AlphaFold by DeepMind is probably the most well-known machine learning model in this space. It predicts the 3D structure of a protein from its amino acid sequence and has been used by more than 1 million researchers over the 18 months in which it has been publicly available. Since then a plethora of other AI tools have emerged, such as the recently open-sourced RFDiffusion, a machine learning model which allows researchers to generate computational protein designs using just their laptop.
As AI thus makes rapid progress in the world of bits, translating those computational designs into physical, functioning proteins remains challenging. Adaptyv Bio has set out to address this with its next-generation protein foundry. Combining advanced robotics, microfluidics and synthetic biology techniques, the firm is building a full-stack platform to allow protein engineers to validate their AI-generated protein designs.
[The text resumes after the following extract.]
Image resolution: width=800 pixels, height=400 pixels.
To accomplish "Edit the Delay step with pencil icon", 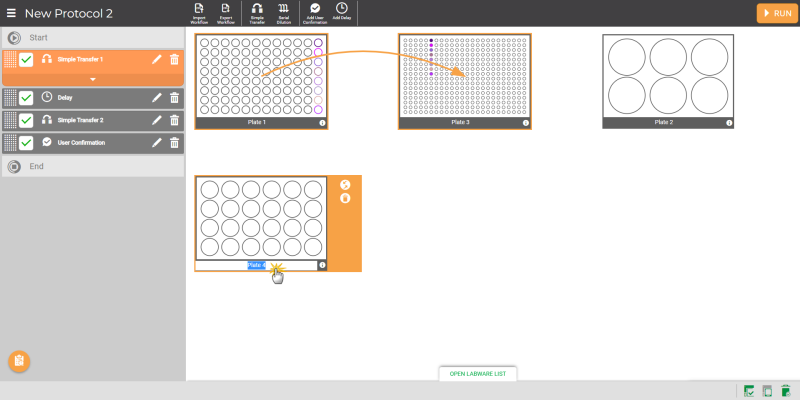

Julian Englert, CEO and co-founder at Adaptyv Bio said: “Proteins are at the core of the biorevolution, whether in the form of new medicines, better enzymes for research and industrial applications or as materials with novel properties. As a protein designer you now have access to incredible new AI tools such as AlphaFold or RFDiffusion. But validating your protein designs in the lab to see if they work remains a huge pain. Imagine every time you used Github Copilot to generate some code you had to wait 10 weeks for it to execute or to tell you that it had a bug. And imagine each execution costs US$1,000. That’s pretty much the situation for protein designers today.”
The thing that AI models need the most is data - for training them and for improving the predictions they make. By making it easier to generate data about how well the designed proteins work, Adaptyv Bio allows protein engineers and AI models to get more feedback about their designs and helps them steer towards better performing proteins.
“Think of the AI in a self-driving car. To keep the car on the road and drive it to the destination, the AI model needs to have a tight feedback loop by getting lots of high-quality data from the car’s camera sensors. It’s pretty much the same principle for an AI model designing new proteins, just that the feedback mechanism here is actually making the proteins in our lab and testing how they perform” he added.
Adaptyv Bio was founded by a group of engineers from EPFL, the Swiss Federal Institute for Technology in Lausanne, born out of frustration by the tedious processes of running biological experiments in labs. In 2022, they raised $2.5 million in a pre-seed funding round led by Wingman Venture, after going through Y Combinator, the world’s most selective startup accelerator. By now, the team has grown to 12 engineers with diverse backgrounds ranging from synthetic biology to microengineering, software development and machine learning. The company is based at the newly built Biopole life science campus in Lausanne, Switzerland where the team is developing their technology in state-of-the-art lab facilities that include a scenic view over Lake Geneva and the Swiss-French alps.
At the heart of Adaptyv Bio's foundry are protein engineering workcells — custom, automated setups that miniaturise processes usually requiring multiple laboratory machines, instead conducting them in parallel across tiny microfluidic chips. Users can write experimental protocols (or have AI write them for them) and the workcells then execute the experiments fully autonomously while tightly controlling and tracking the experiments’ parameters. All measurement data is automatically processed and uploaded to allow users to improve their machine learning models with each experiment.
Englert said: ”Our workcells are fully automated, consume 1,000 times fewer reagents than any commercially available alternative, and we can run thousands of different proteins per day on each individual setup. To streamline the experimental workflows, we have developed a lot of custom synthetic biology and automation techniques. Over the next 12 months, we plan to scale up our lab further and increase the number of protein design applications we can support. We also just opened up early access for users to submit their protein design projects to us and we’re trying to onboard new projects as soon as possible”
To accelerate the field of protein engineering as a whole, Adaptyv Bio also open-sourced two of its internal tools which have already started gaining traction among researchers and engineers in the field. ProteinFlow is a Python library to allow protein designers to easily create high-quality datasets for better AI models. Automancer is an extensible software platform to run automated experiments, enabling researchers to build their own experimental protocols and integrate different laboratory instruments.
“Our mission is to make protein engineering easier and to enable more researchers to design new proteins. Take a look at the proteins that make up the incredibly powerful molecular machinery inside every single one of the cells in our body. Now imagine the kind of technological progress humanity could make if we could start designing novel proteins for personalized medicines, industrial applications like new enzymes, or better, more sustainable materials,” added Englert.